- **Page text**:
____

There are very few times in my life when I have felt pure, unadulterated joy. I am a perfectionist, I am self-conscious, and I keep myself very contained and controlled most of the time. Even as a child, my sister would rip open her Christmas presents, screaming with joy and leaving a mess in her wake. I, on the other hand, would gently open my gifts, careful not to tear the wrapping paper, calmly and politely say "thank you," and proceed to stack them in a nice and neat pile.
My son is breaking my world open. It's been painful and challenging at times, but today I felt utter joy at his shaking of my universe.
Yesterday was a rough day for Henry. His four month old vaccines left him out of sorts, and in pain. Not much soothed him. Today we stayed in bed, cuddling, are only wearing our underwear/diapers (I'm no longer the one in diapers!), and just had a dance party in the kitchen.
As we were dancing, I realized that this is what life is about. Not making the perfect sourdough starter (like I've been trying to do with much confusion), not having a million instagram followers, not having a magazine worthy home. But, this. Right here, right now, this. This moment, this time, this child, this relationship, this family, this.

____

- **Given material**:
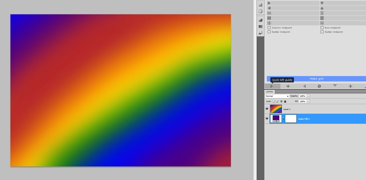
Task: Click the Quick left guide icon
Action: coord(272,86)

____

- **Your goal**:
Continue the essay above about finding joy with a four-month-old son, starting right after its last line.

- **Task response**:
At the end of our dancing, he stared into my eyes for minutes like he so often does. I adore when he stares at me like that. It's as if he is looking into my soul. He may only be four months old, but he is wise beyond his years, far wiser than I am. I have a long way to go. There are moments when I am fully present, but I am consumed by perfectionist thoughts, anxiety, and self-doubt more than I would like. My son, however, is teaching me to live for half naked dance parties, midday naps and cuddles in bed, and kiss and smile sessions. I hope that as he teaches me to live more fully and joyfully, I can nurture his natural inclinations so that he never loses his childhood wisdom and beautiful pure spirit.